**Problem description:** Keep to one stretch of the data below, the lines from the one with "1316x901 pixels." up to and including the one with "Image resolution: width=1024", and return that stretch exactly.
[Exercise data Boundary: Start]
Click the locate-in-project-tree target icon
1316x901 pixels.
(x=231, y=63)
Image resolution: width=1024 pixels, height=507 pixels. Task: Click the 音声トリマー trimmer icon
[Exercise data Boundary: End]
[Exercise data Boundary: Start]
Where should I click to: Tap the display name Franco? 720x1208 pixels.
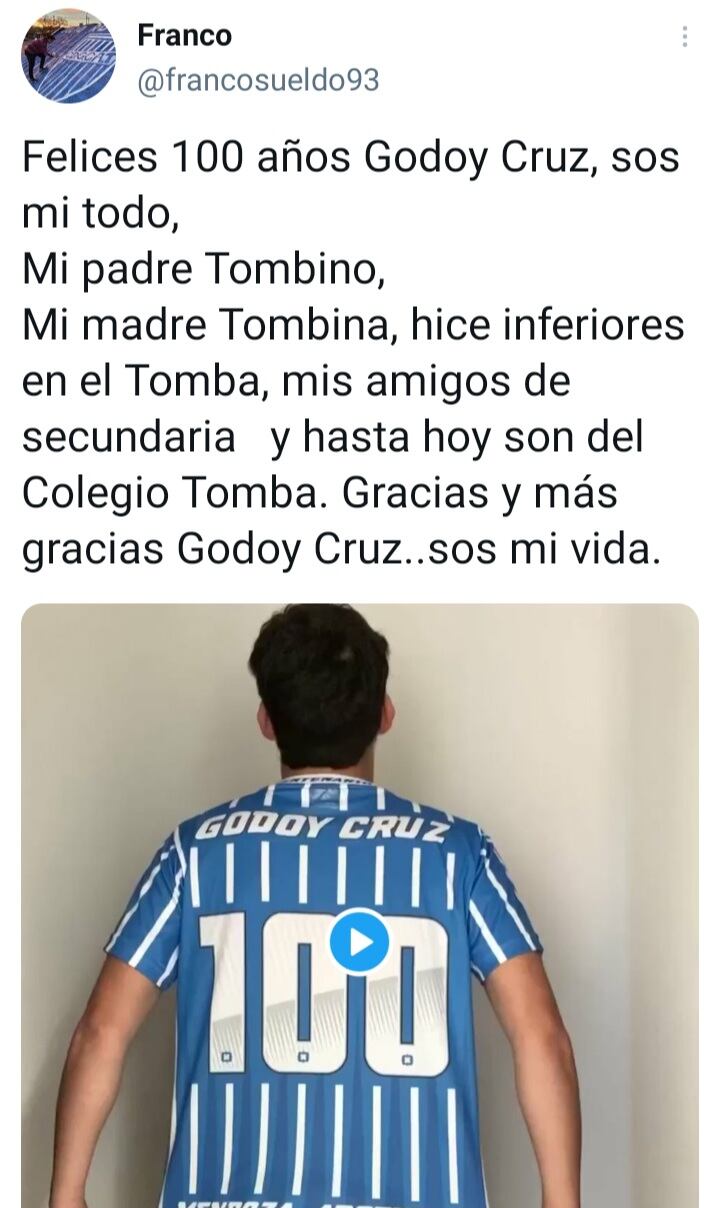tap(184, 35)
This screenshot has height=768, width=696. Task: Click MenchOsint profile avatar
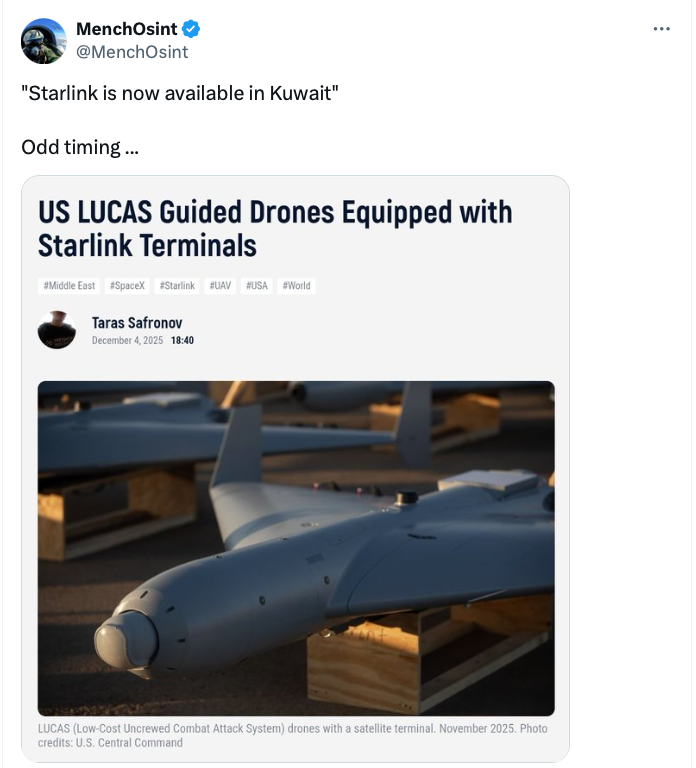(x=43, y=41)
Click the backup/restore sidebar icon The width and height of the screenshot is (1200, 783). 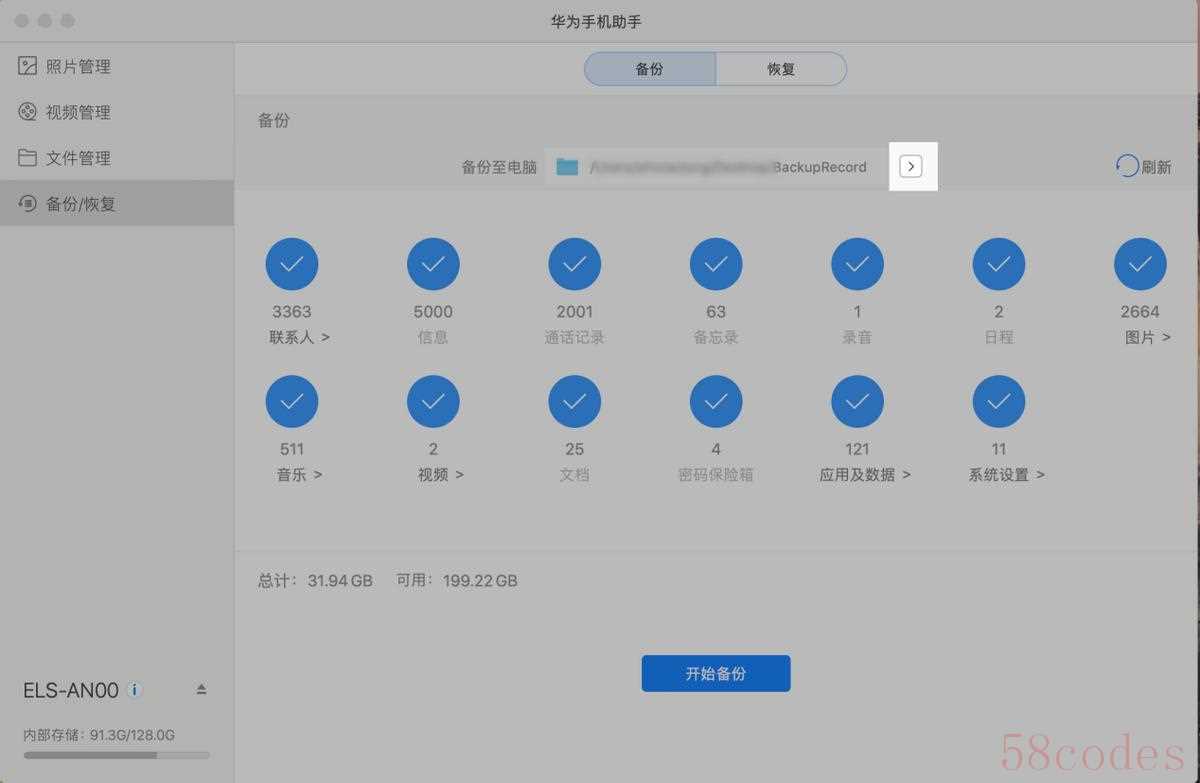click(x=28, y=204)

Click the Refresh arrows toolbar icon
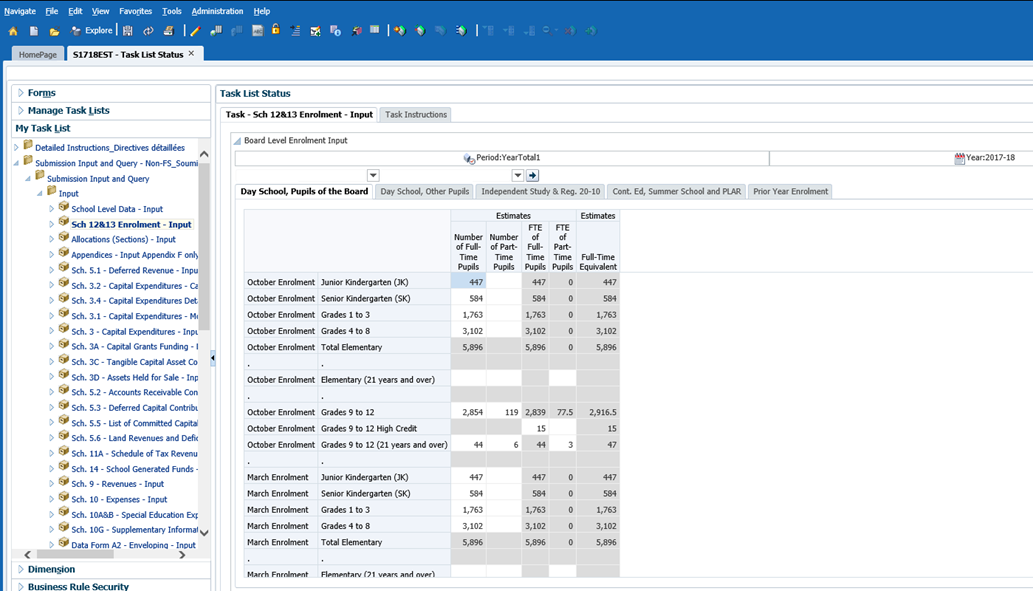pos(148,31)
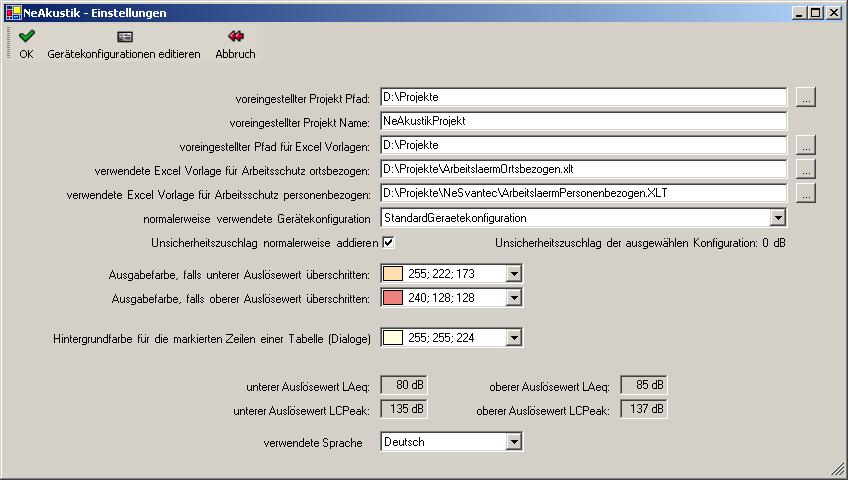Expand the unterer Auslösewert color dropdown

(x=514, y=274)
[Exercise data Boundary: End]
**Response below:**
1316x901 pixels.
(x=231, y=63)
Image resolution: width=1024 pixels, height=507 pixels. Task: Click the 音声トリマー trimmer icon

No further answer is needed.